Palavras-chave: preços dos escravos; escravidão; economia cafeeira,

 

ABSTRACT
We study slave prices in four localities of the Vale do Paraíba (São Paulo) based on a comparison of two distinct primary sources in the period 1872-1874. For Cruzeiro and Lorena, we used the Lista de Classificação para Emancipação. For Guaratinguetá and Silveiras, we used the escrituras de compra e venda de cativos. The similarities and differences found reflected the characteristics of each source. The escrituras give the slave prices nearest of the market values; nevertheless, they do not encompass the slave population as a whole. On the other hand, the Lista de Classificação bring the information for almost the totality of the slaves, but is less accurate in the individual evaluations.
Keywords: slave prices; slavery; coffee economy.

 

 

INTRODUÇÃO

Preocupamo-nos, neste artigo, com os preços dos escravos no Brasil. Mais especificamente, dedicamos nossa atenção a quatro localidades paulistas situadas no Vale do Paraíba: Cruzeiro, Lorena, Guaratinguetá e Silveiras. Os informes por nós trabalhados referem-se ao triênio 1872/4 e provêm de dois distintos corpus documentais. Para Cruzeiro e Lorena, lançamos mão da Lista de classificação dos escravos para serem libertados pelo Fundo de Emancipação. No que respeita a Guaratinguetá e Silveiras, baseamo-nos em um conjunto de livros notariais destinados ao registro das transações de compra, venda, troca e dação in solutum de cativos. Conduzimos, pois, a análise dos preços dos escravos mediante a comparação dos dados fornecidos pelos dois tipos de documentos mencionados.

Muito embora inexistisse um comportamento homogôneo de todos os municípios que a integravam, pode-se afirmar que a porção paulista do Vale do Paraíba, em seu conjunto, vivenciava o auge da produção cafeeira na primeira metade da década de 1870. Vale dizer, ainda que os sinais da decadência começassem a se fazer sentir em algumas localidades, o estabelecimento inequívoco da crise da cafeicultura valeparaibana demoraria ainda alguns lustros, durante os quais o café aceleraria sua "marcha" em direção ao Oeste. 3

Assim, por exemplo, Sergio Milliet observa que, em 1854, a produção de café da zona "norte" da província (litoral norte e Vale do Paraíba) alçava-se a 2.737.639 arrobas, equivalentes a mais de três quartos (77,5%) da produção paulista; no entanto, em 1886, esse porcentual declinava para 20,0%, queda verificada também em termos absolutos (para 2.074.267 arrobas).4 Dentre as localidades aqui contempladas, provavelmente o caso de Guaratinguetá  das quatro, a localizada mais "a Oeste" – é aquele em que o declínio se veria mais postergado. De fato, como afirma Lucila Hermann, "a produção do café, em 1836, de 22.442 arrobas, eleva-se em 1854 a 100.885 e em 1886, seu período áureo, a 350.000 arrobas, decaindo sensivelmente depois". 5

A população dos municípios objeto deste estudo, em 1872, era de 38.294 indivíduos livres: 4.189 em Cruzeiro, 16.485 em Guaratinguetá, 7.743 em Lorena e 9.877 em Silveiras.6 Essas pessoas correspondiam a cerca de um quinto (20,7%) do contingente livre existente no Vale do Paraíba paulista. Os escravos totalizavam 8.528 indivíduos, que representavam 18,3% da escravaria valeparaibana. Eram 742 em Cruzeiro, 4.352 em Guaratinguetá, 1.338 em Lorena e 2.096 em Silveiras. Do aludido total de cativos, 4.627 eram homens (54,3%) e 3.901 eram mulheres (45,7%). A razão de masculinidade assumia, nas distintas localidades, os valores seguintes: 134,1 em Cruzeiro, 111,1 em Guaratinguetá, 140,7 em Lorena e 117,0 em Silveiras.

> **Material extraído**
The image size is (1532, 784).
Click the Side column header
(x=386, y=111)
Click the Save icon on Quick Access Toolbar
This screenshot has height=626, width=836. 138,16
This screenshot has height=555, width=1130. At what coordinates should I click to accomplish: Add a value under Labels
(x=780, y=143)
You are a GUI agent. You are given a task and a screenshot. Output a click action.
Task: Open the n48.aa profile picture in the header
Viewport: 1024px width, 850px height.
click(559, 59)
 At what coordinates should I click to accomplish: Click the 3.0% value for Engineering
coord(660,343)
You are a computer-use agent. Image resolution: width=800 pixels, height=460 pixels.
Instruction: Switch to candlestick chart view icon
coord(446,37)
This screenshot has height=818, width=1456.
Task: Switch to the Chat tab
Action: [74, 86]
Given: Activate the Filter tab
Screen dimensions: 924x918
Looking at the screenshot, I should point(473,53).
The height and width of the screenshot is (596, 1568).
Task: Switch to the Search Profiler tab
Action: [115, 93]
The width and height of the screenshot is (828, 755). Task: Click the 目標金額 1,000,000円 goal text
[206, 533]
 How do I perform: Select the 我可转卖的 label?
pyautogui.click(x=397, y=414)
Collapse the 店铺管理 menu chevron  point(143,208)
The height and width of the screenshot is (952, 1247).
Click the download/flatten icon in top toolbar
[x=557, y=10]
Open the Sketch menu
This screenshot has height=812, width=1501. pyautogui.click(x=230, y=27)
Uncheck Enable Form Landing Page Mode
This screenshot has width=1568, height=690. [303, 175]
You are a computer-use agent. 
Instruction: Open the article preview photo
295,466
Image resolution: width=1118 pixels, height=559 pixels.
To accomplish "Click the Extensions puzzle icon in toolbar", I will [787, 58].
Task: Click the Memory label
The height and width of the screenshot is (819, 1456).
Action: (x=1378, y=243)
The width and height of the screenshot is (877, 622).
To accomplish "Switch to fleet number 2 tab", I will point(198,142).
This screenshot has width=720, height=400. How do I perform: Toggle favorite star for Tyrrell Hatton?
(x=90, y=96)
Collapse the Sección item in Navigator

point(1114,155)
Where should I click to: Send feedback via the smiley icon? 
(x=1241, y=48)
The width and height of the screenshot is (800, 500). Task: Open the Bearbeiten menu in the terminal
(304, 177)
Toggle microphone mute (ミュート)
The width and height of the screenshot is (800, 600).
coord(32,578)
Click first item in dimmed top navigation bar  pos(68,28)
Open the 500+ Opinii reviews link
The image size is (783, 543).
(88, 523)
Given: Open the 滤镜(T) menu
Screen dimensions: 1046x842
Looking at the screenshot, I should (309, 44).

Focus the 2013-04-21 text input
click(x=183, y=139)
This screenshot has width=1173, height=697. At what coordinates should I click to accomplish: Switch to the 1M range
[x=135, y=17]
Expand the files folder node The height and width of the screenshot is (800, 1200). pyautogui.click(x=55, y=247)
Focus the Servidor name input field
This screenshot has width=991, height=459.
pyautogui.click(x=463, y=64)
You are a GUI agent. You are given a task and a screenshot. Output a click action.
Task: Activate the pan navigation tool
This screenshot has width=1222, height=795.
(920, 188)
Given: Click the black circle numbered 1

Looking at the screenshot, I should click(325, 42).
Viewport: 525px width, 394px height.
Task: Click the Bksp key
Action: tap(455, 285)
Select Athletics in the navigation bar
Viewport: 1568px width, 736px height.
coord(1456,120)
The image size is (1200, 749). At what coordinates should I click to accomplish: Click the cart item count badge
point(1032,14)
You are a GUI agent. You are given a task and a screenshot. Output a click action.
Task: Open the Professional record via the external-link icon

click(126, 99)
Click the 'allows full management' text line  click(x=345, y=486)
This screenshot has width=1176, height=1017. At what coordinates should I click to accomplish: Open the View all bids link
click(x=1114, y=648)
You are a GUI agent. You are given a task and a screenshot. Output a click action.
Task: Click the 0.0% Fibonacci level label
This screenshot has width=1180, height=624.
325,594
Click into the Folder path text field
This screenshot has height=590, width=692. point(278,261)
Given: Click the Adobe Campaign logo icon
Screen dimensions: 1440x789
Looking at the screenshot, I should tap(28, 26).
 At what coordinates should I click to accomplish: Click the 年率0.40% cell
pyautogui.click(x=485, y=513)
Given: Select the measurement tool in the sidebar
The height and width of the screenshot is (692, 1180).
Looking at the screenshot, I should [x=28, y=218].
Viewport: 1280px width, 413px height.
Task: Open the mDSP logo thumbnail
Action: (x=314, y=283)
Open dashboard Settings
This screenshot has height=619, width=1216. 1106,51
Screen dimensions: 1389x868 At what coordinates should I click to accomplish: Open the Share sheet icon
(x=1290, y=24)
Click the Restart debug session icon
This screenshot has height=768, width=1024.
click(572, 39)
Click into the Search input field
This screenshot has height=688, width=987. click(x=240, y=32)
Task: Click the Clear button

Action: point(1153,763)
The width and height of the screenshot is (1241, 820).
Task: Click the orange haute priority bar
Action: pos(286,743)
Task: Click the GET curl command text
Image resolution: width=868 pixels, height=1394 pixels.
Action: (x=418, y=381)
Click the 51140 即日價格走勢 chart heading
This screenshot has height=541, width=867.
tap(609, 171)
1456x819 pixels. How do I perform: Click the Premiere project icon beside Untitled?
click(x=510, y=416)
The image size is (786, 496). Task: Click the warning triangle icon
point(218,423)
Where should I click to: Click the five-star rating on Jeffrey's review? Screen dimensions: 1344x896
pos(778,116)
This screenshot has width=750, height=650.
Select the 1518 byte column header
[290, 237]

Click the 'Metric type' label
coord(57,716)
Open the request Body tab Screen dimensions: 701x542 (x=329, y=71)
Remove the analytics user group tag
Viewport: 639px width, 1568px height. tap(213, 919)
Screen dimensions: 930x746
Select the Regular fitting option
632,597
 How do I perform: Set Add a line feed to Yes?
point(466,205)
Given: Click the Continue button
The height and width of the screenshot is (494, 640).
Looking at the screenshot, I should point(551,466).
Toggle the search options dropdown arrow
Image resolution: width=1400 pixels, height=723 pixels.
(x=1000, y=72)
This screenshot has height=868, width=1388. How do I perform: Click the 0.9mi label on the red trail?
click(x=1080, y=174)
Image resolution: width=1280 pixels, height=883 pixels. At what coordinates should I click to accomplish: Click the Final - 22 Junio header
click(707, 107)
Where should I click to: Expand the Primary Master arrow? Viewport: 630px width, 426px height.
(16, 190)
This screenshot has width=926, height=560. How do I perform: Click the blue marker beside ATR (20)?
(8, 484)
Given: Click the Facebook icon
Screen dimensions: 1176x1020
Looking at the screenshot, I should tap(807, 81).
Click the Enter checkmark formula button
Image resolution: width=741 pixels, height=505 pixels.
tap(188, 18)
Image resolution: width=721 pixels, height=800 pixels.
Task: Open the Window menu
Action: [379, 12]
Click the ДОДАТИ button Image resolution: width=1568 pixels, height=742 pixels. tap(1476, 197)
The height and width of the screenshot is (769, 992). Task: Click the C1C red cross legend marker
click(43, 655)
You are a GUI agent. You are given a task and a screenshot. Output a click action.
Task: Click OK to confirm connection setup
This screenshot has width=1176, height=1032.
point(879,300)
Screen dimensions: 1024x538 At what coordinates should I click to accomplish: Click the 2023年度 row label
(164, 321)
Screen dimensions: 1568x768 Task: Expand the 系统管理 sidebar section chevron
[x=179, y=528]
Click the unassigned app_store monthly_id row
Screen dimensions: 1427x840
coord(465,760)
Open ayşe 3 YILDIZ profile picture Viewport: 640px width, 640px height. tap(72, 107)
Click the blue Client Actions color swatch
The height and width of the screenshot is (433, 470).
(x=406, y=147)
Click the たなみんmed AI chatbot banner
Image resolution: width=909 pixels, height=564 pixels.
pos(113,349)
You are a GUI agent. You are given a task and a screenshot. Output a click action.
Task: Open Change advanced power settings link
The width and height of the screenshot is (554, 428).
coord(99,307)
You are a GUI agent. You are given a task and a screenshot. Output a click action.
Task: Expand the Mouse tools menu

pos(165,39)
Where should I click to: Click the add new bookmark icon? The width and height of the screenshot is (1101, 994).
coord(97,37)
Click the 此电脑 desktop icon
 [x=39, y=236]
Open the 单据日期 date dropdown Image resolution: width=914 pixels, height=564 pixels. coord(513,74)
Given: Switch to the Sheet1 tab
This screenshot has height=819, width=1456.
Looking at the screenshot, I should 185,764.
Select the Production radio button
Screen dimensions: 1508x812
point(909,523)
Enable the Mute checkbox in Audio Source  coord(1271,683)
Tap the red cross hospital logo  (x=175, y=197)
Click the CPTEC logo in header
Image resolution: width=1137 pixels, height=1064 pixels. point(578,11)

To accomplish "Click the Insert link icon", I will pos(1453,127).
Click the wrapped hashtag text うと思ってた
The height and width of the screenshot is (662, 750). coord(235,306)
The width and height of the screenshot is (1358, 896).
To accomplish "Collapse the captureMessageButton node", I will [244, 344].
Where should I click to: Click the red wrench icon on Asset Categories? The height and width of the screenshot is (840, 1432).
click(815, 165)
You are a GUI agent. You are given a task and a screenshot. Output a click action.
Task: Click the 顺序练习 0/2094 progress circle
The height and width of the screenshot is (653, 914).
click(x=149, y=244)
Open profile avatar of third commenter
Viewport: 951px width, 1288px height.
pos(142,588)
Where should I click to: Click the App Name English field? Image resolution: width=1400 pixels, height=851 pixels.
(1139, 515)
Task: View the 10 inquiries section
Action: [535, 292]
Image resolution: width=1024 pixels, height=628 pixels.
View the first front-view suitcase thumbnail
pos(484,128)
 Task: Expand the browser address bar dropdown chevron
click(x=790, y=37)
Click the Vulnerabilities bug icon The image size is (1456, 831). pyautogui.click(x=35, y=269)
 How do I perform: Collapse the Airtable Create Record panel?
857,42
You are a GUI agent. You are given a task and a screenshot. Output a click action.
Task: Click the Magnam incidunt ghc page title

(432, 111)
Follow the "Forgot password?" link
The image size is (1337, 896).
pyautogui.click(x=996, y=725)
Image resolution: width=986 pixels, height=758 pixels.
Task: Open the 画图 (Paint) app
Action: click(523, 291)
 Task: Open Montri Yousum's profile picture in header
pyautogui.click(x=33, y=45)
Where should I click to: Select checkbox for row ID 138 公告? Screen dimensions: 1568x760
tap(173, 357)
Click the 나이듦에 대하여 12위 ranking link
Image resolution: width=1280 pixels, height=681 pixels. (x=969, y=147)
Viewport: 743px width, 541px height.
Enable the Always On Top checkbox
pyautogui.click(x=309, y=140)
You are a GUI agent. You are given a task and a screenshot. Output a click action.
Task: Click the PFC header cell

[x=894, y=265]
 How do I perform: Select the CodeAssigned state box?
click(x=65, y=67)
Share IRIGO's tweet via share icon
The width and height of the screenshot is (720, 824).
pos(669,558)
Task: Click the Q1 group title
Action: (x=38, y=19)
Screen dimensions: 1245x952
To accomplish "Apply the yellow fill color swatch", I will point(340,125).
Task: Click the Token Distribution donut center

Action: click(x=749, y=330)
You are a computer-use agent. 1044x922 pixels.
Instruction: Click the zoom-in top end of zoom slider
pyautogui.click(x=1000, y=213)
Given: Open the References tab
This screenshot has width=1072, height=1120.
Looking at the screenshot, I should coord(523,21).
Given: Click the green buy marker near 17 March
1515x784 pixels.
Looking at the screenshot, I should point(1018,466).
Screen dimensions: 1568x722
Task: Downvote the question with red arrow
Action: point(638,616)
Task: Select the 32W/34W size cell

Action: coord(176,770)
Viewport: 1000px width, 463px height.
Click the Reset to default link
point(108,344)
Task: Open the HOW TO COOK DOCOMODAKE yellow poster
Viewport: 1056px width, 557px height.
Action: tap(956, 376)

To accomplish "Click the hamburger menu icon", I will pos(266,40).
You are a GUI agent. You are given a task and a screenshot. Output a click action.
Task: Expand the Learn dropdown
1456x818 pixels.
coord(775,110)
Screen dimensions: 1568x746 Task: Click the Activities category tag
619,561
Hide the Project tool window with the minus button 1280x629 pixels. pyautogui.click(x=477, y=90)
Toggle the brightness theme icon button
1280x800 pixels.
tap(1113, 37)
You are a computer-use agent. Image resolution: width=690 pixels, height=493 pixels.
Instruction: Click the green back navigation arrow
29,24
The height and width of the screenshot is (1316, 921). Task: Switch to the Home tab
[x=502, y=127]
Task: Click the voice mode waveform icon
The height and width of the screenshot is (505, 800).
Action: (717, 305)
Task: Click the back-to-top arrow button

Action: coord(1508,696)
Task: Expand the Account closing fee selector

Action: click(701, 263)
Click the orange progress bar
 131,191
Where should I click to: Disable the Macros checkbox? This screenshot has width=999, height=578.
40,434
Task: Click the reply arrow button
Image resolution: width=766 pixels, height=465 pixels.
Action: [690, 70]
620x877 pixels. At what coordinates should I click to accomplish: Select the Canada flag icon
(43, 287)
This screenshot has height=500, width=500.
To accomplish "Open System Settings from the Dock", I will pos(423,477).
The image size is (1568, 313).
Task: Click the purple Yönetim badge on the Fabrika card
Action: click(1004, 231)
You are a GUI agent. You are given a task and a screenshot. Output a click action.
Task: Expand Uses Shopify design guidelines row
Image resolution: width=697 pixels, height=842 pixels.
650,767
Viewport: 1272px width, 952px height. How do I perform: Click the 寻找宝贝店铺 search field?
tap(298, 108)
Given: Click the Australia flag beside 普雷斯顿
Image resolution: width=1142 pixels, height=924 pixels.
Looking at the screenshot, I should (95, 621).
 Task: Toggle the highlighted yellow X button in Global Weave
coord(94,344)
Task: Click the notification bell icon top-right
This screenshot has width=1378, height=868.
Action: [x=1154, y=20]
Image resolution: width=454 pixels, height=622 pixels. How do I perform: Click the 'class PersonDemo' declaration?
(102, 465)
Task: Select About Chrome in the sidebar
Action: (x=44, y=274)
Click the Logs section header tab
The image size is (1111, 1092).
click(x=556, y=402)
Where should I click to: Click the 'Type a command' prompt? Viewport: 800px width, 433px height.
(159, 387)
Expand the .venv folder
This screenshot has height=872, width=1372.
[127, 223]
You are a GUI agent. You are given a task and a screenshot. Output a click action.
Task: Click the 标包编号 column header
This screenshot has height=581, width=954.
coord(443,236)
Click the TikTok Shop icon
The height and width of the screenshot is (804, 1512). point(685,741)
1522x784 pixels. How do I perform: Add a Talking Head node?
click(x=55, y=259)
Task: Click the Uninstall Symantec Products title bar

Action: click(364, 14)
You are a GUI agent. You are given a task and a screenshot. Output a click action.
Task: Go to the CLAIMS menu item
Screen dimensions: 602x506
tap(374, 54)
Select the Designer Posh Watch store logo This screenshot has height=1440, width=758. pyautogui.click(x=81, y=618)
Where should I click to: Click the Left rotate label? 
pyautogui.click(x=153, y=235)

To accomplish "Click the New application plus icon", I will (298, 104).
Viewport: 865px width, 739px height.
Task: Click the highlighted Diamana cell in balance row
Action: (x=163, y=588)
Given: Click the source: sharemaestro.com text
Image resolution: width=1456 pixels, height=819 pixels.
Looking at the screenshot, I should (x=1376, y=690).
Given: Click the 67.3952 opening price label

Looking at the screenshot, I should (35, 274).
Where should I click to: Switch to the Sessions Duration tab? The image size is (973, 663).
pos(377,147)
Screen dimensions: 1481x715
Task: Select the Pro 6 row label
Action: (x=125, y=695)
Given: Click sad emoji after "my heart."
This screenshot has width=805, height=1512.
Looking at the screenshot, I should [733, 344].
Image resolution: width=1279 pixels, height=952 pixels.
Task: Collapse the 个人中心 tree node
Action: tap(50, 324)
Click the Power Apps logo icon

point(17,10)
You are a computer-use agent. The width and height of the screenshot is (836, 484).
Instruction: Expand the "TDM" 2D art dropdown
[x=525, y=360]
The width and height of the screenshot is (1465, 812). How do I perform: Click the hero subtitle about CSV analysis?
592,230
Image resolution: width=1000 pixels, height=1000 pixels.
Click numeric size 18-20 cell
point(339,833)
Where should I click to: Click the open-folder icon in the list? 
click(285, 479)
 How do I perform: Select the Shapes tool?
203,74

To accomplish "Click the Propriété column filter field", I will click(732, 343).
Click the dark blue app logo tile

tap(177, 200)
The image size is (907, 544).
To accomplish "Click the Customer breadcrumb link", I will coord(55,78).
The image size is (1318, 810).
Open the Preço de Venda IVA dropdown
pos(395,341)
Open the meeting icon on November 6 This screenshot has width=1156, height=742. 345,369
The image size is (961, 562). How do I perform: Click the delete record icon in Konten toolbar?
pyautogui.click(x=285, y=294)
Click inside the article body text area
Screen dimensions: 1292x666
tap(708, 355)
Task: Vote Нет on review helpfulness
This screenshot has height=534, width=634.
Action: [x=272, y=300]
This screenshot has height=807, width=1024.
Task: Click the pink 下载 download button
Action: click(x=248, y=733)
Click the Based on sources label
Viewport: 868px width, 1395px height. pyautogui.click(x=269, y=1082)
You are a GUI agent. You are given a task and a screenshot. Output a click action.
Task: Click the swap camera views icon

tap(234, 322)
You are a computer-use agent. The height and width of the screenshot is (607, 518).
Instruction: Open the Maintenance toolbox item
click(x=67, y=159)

> **Tarefas**
**a.** No trecho sobre os preços dos escravos no Vale do Paraíba, quais são as quatro localidades estudadas? Dê junto de cada uma o número de escravos que ela tinha em 1872.
**b.** Escreva o que vem depois da última frase do trecho sobre os preços dos escravos no Vale do Paraíba.

> **Respostas finais**
**a.**
Cruzeiro: 742 escravos
Guaratinguetá: 4.352 escravos
Lorena: 1.338 escravos
Silveiras: 2.096 escravos

**b.**
 

AS FONTES

O Fundo de Emancipação, do qual trata o capítulo II do regulamento aprovado pelo Decreto nº 5.135, de 13 de novembro de 1872, previa que a alocação dos recursos para emancipação obedecesse à seguinte ordem: em primeiro lugar, libertar-se-iam os escravos participantes de relações familiares; em seqüência, os demais. Na libertação por famílias, estabelecia-se a classificação seguinte: 1º) os cônjuges que fossem escravos de diferentes senhores; 2º) os cônjuges que tivessem filhos nascidos livres em virtude da lei de 28 de setembro de 1871 – a Lei do Ventre-Livre – e menores de oito anos; 3º) os cônjuges que tivessem filhos livres menores de vinte e um anos; 4º) os cônjuges com filhos menores escravos; 5º) as mães com filhos menores escravos; 6º) os cônjuges sem filhos menores. Os demais cativos eram também ordenados: 1º) mãe ou pai com filhos livres; 2º) os de doze a cinqüenta anos de idade, começando pelos mais moços do sexo feminino, e pelos mais velhos do sexo masculino. 7

A Lista de classificação por nós utilizada, referente aos municípios paulistas de Lorena e Cruzeiro, que se acha preservada no Arquivo do Estado de São Paulo, tem seu termo de encerramento datado aos 3 de maio de 1874. Dela consta, como se pode inferir a partir dos critérios de classificação dos escravos acima explicitados, a maior parte da população cativa daquelas localidades, radicando-se as maiores lacunas no contingente formado pelas pessoas com mais de 50 anos de idade. Dessa forma, se era de 2.080 o número de escravos existentes em Cruzeiro e Lorena no ano de 1872, alçou-se a 2.245 o total de cativos listados em maio de 1874.

De outra parte, para a maioria desses 2.245 indivíduos é fornecido o preço, decorrente de avaliação efetuada pela Junta de Classificação. 8 Temos, pois, nesta fonte documental, a avaliação de quase toda a escravaria. Adicionalmente, constam do arrolamento os nomes do cativo e de seu respectivo proprietário, o número de matrícula do escravo, sua idade, estado conjugal, aptidão para o trabalho e profissão,9 além de um campo intitulado "pessoa de família", no qual se faz referência aos nomes dos pais ou de filhos menores, ou ainda apenas ao nome da mãe e, alternativamente, à condição de marido, mulher (isto é, esposa) ou mãe.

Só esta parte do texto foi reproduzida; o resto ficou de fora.